Der Entführer forderte 300.000 Euro Lösegeld. Weil es aber Probleme bei der Beschaffung gab, wurde das Geld erst rund eineinhalb Stunden nach dem vereinbarten Zeitpunkt am Übergabeort an der A7 zwischen Heidenheim und Aalen abgelegt.

Das Geld wurde nie abgeholt, die Übergabe scheiterte. Die Leiche von Maria Bögerl wurde rund drei Wochen später eineinhalb Kilometer von der Übergabestelle entfernt gefunden. Der Polizei zufolge wurde die Frau mit zahlreichen Messerstichen getötet. Maria Bögerls Ehemann geriet nach dem Mord zu Unrecht unter Verdacht und nahm sich im Juli 2011 das Leben.
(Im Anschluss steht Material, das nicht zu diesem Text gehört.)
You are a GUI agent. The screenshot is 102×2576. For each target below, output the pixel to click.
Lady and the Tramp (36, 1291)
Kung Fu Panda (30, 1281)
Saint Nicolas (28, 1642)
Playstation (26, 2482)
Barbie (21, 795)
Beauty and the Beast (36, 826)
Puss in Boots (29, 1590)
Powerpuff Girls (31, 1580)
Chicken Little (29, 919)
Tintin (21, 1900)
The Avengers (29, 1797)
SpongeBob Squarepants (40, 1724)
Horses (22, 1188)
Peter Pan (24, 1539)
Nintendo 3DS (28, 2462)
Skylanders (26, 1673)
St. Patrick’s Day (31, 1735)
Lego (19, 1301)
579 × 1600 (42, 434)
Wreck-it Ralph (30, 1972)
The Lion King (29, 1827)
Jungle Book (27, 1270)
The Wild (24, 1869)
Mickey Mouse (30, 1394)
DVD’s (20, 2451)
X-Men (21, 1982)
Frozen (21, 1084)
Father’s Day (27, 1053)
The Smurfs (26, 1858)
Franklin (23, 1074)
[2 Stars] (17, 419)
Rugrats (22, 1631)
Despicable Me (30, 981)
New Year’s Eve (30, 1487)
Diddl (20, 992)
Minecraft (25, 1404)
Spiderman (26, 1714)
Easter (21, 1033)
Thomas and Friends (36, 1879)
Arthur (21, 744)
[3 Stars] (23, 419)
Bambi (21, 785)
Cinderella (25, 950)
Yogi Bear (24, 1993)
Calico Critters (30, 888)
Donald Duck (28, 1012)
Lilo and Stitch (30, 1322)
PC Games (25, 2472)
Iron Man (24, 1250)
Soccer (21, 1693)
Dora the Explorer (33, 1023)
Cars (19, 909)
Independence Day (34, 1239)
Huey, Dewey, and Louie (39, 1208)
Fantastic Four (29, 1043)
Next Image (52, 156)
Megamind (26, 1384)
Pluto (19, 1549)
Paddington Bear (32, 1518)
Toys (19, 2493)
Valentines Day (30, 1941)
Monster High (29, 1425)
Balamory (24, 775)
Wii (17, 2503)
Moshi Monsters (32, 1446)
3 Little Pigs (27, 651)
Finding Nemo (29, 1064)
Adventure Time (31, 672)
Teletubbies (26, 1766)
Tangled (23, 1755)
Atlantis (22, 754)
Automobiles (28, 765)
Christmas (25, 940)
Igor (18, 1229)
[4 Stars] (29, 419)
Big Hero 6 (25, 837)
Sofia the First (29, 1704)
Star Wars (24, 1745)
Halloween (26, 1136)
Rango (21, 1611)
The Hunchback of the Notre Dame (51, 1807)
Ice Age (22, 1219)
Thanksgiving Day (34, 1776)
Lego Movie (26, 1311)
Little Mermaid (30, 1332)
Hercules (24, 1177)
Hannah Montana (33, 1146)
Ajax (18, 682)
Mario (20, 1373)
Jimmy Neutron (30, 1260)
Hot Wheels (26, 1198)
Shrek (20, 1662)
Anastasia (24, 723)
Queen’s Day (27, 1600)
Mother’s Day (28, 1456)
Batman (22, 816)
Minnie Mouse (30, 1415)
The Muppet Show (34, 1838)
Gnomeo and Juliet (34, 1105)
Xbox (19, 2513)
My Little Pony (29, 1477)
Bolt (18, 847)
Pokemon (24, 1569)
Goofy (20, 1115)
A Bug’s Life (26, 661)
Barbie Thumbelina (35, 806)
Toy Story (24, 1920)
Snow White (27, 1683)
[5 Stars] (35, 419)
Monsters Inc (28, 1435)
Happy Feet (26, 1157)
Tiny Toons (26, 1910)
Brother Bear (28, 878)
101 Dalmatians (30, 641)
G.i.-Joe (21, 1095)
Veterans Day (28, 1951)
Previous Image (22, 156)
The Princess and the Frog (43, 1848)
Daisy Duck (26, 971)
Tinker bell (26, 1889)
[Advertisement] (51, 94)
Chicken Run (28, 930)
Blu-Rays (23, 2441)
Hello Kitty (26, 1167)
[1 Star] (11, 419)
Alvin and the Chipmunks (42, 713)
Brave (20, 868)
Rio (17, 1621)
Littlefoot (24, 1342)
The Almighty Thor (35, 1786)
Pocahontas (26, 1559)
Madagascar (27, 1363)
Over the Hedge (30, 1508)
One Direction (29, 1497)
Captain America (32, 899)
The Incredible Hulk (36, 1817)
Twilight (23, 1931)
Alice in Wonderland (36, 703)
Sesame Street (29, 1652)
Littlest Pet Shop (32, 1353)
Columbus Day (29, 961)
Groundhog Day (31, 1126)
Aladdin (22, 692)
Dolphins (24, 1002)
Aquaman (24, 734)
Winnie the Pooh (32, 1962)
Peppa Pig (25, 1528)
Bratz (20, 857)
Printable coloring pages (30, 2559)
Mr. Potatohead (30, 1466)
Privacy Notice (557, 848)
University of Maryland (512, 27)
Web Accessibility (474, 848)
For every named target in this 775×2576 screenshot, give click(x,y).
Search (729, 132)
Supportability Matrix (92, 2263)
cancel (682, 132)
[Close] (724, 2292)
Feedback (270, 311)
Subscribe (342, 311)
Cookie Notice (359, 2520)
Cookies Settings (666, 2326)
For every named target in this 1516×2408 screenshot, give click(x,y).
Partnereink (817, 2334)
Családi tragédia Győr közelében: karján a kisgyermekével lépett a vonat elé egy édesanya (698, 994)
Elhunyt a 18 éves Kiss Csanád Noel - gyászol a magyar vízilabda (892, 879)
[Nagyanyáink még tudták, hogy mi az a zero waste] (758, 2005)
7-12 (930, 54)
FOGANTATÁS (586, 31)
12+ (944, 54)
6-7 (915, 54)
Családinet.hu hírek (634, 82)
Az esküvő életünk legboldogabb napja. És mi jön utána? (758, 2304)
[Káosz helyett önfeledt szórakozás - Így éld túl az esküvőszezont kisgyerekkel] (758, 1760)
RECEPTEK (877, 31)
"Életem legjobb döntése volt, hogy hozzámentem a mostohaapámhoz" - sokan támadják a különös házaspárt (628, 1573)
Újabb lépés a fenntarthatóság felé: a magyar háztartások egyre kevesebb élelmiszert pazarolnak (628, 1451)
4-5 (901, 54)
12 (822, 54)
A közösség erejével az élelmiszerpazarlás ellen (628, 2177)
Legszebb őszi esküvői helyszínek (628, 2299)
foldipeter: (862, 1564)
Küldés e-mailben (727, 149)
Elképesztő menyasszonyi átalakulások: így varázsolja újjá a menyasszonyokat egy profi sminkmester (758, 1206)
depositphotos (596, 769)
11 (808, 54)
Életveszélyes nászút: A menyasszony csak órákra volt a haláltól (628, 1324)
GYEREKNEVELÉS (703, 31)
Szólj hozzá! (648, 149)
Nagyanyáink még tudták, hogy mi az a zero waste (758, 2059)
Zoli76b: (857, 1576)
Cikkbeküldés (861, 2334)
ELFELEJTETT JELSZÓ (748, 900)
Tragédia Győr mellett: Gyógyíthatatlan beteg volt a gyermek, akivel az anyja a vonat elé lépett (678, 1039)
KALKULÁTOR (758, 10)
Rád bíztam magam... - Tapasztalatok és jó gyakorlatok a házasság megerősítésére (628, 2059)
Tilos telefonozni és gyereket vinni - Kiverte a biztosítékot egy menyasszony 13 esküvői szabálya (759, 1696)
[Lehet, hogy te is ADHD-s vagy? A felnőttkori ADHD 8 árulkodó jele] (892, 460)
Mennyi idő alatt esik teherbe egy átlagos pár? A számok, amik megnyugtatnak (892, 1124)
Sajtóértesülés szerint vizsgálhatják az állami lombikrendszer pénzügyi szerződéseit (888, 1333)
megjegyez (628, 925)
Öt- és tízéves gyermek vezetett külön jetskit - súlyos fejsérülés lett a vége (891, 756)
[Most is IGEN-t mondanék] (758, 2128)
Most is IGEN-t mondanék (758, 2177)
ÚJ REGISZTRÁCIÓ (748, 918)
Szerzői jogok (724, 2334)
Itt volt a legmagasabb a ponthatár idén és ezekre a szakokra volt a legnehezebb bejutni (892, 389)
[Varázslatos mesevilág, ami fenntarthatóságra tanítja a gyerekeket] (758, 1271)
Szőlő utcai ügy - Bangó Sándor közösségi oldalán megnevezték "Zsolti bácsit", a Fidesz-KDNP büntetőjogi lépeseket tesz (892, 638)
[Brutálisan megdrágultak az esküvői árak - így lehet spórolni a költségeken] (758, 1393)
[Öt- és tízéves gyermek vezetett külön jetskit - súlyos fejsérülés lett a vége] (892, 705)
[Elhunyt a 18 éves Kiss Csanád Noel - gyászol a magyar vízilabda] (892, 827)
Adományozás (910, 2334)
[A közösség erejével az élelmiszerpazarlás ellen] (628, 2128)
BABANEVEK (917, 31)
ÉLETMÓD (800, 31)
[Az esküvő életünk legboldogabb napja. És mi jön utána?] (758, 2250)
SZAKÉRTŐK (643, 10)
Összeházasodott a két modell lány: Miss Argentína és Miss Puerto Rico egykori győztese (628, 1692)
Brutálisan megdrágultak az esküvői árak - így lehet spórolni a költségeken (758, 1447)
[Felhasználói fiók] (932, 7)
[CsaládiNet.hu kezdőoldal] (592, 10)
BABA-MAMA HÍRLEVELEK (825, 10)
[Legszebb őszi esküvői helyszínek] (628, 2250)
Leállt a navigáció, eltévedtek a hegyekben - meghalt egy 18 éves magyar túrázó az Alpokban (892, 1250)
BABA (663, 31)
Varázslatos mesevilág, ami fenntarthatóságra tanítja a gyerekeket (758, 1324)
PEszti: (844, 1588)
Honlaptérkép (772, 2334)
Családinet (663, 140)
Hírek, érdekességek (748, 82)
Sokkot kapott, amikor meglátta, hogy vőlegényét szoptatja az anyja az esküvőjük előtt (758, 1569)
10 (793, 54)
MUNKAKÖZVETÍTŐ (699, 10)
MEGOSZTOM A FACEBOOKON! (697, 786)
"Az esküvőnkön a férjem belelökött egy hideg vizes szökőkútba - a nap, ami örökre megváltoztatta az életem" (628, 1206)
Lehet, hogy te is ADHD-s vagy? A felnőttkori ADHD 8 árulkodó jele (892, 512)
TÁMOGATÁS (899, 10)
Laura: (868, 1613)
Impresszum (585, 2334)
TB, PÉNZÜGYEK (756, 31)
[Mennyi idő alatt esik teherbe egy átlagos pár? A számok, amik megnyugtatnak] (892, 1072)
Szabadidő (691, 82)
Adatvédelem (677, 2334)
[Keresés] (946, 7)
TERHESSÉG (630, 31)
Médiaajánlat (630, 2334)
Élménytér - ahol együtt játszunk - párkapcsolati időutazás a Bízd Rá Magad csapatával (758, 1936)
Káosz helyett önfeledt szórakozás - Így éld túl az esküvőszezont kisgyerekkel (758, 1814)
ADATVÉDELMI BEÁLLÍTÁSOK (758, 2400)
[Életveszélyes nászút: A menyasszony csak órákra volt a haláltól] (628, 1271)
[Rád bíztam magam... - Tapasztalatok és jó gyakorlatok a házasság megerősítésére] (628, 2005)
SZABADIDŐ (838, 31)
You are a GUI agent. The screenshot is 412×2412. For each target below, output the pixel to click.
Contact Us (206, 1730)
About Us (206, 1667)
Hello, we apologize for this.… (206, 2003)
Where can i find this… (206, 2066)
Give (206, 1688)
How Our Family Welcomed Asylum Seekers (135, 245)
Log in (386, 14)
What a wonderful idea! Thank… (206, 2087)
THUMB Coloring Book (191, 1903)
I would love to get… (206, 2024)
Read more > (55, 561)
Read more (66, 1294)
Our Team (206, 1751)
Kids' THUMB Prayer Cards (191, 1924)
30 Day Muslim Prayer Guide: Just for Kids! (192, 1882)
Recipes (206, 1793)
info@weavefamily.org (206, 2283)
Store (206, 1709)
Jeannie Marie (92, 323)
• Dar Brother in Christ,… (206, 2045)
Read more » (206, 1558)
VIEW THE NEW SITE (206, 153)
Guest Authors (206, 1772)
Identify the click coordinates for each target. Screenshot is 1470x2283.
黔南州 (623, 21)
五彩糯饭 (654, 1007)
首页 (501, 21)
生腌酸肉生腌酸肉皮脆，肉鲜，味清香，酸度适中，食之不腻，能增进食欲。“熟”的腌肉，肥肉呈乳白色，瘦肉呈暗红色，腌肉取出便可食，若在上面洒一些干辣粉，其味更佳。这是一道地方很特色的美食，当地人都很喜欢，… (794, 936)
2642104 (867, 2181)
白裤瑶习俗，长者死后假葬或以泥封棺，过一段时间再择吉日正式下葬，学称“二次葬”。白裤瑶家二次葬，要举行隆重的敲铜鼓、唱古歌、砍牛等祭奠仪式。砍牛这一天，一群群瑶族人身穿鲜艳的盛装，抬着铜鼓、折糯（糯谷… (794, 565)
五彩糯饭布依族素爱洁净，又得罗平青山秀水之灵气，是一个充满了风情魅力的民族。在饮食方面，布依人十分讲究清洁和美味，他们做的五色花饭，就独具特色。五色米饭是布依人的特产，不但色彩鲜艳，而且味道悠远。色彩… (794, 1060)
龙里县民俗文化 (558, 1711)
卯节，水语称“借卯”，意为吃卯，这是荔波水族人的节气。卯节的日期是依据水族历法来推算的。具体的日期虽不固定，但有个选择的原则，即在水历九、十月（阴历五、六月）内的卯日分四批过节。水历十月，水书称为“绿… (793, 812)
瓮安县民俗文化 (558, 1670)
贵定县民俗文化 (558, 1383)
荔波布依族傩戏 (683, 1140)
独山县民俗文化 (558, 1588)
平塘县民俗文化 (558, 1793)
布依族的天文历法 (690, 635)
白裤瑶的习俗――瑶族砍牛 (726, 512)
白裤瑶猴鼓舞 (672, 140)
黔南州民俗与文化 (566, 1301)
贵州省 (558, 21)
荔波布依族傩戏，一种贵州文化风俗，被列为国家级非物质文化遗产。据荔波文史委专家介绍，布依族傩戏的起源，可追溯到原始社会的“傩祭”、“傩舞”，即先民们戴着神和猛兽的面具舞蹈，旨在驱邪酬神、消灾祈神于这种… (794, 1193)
Nach der Sendung gingen bis Donnerstagmittag mehr als 200 neue Hinweise bei der Polizei ein. Die Handschellen, mit denen die Frau gefesselt wurde, spielten dabei eine große Rolle, sagte ein Sprecher der Landespolizeidirektion Stuttgart. Viele Hinweise bezögen sich auch auf die Mordwaffe, vermutlich ein Küchenmesser mit einer 20 Zentimeter langen Klinge.